I own my own Business. We do hardscapes...without a truck and trailer, my family doesn't eat.


----------



## ibanezrg520kid (Oct 27, 2005)

boo, i hate these. first time i was one was at a local xc spot and i couldn't get over how ugly it looked. light blue with a white top!!!! WTF!?!?!?! it looked like a H3 with those stupid fake soft tops that are on your grandmas cadallic!!

also, i've seen these perfrom at the Badland Off Road Park... they aren't anything special. too long IMO. and they have independent suspension which sucks for lifting and makes it killer expensive. it was nice to be out performing the new FJ in a 3K suzuki samari... lol

if you want a real off road vehicle.. get something with soild axles and a locking diff. no one likes too see others single tracking


----------



## Jessep (Dec 1, 2004)

better mileage, and more fun.. IMO I saw one with 5 bikes on top once too..

I think those FJ's are pretty cool though, but I've taken a corolla to some pretty desolate places and filled the tank up with 12 bucks. I guess I like my offroad passion fuel free (if you don't count pasta).


----------



## LCdaveH (Jan 5, 2005)

*Change of subject*

Great feedback. I'm no longer interested in the FJ:
--poor fuel economy
--smaller interior than current Element
--don't need a serious offroader

The Element is good, except
--Can't tow ****. I'd like to be able to pull a pop-up or something
--Mileage could be better, get about 24-26 mpg
--Would like even more room for road trips/bikes/people/bikes/stuff

(as for auto thoughts here being non-bike passion, how do you get bike and butt to the ride spot but for some sort of auto? unless you're only gonna ride within 20 or so miles of where you live, you're gonna have to use some sort of fuel burner)

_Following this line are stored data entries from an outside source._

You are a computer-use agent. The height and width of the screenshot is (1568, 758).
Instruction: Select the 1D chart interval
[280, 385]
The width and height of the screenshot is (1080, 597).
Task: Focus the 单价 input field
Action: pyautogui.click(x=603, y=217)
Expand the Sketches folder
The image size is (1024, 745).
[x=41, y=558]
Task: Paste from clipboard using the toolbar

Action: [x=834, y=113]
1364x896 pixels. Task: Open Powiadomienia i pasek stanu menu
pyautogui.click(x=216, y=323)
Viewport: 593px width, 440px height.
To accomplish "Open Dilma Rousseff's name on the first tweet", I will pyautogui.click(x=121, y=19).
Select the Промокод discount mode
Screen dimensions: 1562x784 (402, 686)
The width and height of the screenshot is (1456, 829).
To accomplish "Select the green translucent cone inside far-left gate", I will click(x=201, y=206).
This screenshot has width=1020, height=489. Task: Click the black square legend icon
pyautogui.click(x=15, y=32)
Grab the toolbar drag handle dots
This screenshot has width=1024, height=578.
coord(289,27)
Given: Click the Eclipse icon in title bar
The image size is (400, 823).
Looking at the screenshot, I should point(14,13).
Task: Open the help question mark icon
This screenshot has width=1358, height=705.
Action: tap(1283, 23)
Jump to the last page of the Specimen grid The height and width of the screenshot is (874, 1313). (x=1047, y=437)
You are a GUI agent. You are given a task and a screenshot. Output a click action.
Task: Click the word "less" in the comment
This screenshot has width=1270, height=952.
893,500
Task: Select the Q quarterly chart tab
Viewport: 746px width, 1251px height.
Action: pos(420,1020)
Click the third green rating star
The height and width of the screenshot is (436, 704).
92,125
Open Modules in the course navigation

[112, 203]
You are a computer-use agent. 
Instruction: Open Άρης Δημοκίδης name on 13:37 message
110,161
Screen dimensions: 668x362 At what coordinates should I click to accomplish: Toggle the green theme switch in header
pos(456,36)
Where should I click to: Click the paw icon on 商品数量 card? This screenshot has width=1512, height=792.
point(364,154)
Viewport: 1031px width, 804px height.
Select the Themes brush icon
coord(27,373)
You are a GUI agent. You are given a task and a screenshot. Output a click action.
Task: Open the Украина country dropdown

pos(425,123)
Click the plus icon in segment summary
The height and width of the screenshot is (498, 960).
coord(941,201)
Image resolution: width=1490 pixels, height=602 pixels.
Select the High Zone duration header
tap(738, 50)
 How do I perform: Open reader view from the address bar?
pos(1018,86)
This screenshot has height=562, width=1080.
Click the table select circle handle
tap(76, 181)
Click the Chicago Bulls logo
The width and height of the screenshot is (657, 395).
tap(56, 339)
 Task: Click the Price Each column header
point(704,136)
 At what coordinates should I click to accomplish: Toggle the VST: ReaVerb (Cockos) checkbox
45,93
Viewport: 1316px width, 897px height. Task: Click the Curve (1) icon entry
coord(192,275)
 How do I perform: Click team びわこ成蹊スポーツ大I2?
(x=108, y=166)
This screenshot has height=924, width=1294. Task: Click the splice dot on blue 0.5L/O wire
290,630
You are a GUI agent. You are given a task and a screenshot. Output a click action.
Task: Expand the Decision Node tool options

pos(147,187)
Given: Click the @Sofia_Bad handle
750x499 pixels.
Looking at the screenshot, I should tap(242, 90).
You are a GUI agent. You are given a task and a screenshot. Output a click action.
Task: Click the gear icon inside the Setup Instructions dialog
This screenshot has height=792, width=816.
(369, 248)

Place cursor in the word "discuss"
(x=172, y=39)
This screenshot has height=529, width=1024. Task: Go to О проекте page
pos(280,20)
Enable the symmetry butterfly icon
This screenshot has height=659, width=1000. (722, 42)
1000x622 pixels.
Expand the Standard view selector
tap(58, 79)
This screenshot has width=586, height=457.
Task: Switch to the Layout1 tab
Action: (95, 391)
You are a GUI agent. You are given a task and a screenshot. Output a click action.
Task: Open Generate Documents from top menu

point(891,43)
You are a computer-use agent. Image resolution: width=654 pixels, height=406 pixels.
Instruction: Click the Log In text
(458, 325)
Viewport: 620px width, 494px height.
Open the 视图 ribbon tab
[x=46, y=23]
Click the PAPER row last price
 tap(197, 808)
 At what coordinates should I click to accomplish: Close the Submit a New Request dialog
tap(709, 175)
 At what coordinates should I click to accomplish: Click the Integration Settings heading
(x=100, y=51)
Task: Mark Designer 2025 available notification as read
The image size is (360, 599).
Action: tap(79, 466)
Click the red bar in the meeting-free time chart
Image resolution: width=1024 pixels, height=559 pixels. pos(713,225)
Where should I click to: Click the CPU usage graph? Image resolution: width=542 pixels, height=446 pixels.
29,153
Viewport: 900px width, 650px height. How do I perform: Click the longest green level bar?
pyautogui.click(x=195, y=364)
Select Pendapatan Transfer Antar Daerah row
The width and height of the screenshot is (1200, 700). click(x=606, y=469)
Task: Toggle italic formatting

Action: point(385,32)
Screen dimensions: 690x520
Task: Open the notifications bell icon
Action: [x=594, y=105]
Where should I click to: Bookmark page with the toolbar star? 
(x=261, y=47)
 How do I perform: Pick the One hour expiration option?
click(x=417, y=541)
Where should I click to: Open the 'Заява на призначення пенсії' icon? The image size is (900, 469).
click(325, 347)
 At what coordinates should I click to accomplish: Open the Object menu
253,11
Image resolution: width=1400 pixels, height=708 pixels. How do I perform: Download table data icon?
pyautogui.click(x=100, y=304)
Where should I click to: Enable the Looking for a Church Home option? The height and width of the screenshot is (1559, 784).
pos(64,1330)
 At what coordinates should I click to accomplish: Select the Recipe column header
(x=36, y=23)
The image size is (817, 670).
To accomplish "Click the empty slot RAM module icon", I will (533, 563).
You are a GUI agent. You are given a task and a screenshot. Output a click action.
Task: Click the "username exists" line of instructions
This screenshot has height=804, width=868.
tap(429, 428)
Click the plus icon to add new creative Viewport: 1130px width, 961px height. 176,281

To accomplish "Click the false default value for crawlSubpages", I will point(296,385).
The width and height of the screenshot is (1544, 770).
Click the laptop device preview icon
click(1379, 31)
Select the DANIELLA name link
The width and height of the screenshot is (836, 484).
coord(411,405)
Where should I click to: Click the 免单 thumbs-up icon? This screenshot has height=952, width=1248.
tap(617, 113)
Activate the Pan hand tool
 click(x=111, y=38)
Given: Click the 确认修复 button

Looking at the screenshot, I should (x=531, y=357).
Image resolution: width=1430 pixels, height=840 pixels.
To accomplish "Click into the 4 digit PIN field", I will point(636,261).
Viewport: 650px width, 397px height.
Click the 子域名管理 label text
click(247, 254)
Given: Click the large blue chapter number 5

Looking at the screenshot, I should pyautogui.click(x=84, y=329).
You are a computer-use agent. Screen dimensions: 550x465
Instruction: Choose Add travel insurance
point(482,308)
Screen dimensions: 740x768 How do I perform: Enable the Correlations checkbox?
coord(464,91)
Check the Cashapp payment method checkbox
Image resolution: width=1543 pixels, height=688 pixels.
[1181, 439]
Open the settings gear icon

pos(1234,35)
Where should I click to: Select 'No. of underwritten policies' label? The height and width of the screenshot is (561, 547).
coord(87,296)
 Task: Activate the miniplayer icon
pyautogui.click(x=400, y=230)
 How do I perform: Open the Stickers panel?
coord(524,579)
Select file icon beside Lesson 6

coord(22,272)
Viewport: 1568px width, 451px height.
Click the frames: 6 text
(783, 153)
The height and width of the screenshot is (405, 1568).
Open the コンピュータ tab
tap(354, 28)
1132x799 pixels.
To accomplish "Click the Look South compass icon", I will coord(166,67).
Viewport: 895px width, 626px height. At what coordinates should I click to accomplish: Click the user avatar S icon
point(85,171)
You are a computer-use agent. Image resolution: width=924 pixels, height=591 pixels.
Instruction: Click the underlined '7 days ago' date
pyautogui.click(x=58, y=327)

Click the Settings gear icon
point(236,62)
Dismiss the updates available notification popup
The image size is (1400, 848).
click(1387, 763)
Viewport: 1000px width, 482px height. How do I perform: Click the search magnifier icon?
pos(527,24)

Anyway, this is my newest dream bike wagon. Diesel, 25 or better mpg, way roomy (take out the seats), can tow 5,000#. At almost $40K though  , I'm probably gonna have the Element for another 70k miles.


----------



## sikocycles (Oct 10, 2005)

I love mine. Great truck.


----------



## Ski-U-Mah (Jan 28, 2004)

I'm feelin' the FJ passion.


----------



## YuriB (Jan 12, 2004)

mmm sprint with a turbo diesel. i thought about those too but i need some clearance.
i also looked at the fj but it was overkill and i didn't like the lack of visibility.
i ended up with a 4runner. my only complaint is the gas mileage but i have no complaints otherwise.


----------



## Acme54321 (Oct 8, 2003)

RTTR said:


> 19:1 low range..................and has a 2nd Generation CVT tranny called the CVT II-L (the worlds first CVT with low range gear, eliminating the need for a transfer case which is just added weight and unnecessary in a vehicle this size)


No 4x4 has a 19:1 low range stock, the rubicon only comes witha 4:1 low range. If that 19:1 low range is the final low gear ratio then that isn't good.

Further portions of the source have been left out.